▶ _WHAT THE TASK ASKS_: Copy out the real food passage starting with "I started with" and going on through "step I took.", substituting "cooking oil" for "baking powder".

-- Start of TEXT SHOWN --

I prayed about food and our health often, and I found peace in the idea that if God made it whole, we shouldn’t take it apart.  The philosophy of traditional foods, that if we haven’t been eating it for thousands of years, it probably shouldn’t go in our mouths, resonated with truth in my heart and mind.  When I read Real Food by Nina Planck, I felt like I was given the clarity I needed to begin making some real changes.

I started with Baby Steps (I don’t preach them to you all for no reason; it’s the only way I get anything done!), which meant things that were either free to change or took little mental effort or both.  I changed my baking powder, experimented with avoiding the microwave.  The Kitchen Stewardship lifestyle, which I had been living for a few years, finally put its Real Food pants on, and we were ready to go.  I had to accept the fact that I couldn’t do it all at once, even as I found out anew how much farther I had to go with every baby step I took.

-- End of TEXT SHOWN --
-- Start of DATASET RECORDS --

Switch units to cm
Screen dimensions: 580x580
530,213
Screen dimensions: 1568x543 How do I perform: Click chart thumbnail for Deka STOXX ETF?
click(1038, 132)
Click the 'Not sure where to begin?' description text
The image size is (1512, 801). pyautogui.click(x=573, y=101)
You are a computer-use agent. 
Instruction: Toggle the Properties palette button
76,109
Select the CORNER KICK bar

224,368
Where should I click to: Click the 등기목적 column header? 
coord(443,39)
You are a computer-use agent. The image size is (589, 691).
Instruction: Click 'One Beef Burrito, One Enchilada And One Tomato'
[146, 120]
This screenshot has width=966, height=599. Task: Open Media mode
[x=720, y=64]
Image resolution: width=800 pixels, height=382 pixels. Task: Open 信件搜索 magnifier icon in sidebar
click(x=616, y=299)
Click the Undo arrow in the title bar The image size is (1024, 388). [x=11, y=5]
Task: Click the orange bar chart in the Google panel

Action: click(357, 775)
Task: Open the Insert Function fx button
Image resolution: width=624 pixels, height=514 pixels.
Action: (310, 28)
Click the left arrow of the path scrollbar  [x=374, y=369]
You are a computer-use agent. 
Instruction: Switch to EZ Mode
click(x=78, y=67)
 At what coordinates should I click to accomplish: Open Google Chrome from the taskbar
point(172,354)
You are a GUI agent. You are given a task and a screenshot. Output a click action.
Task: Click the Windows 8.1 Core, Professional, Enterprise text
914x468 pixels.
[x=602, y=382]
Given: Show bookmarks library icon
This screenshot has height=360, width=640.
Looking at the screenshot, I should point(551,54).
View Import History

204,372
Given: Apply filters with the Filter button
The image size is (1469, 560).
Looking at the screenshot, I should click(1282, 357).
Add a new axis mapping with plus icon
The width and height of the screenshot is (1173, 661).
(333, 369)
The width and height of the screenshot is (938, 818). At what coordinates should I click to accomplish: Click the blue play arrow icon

-- End of DATASET RECORDS --

▶ _RESULT FOR THIS EXERCISE_:
I started with Baby Steps (I don’t preach them to you all for no reason; it’s the only way I get anything done!), which meant things that were either free to change or took little mental effort or both.  I changed my cooking oil, experimented with avoiding the microwave.  The Kitchen Stewardship lifestyle, which I had been living for a few years, finally put its Real Food pants on, and we were ready to go.  I had to accept the fact that I couldn’t do it all at once, even as I found out anew how much farther I had to go with every baby step I took.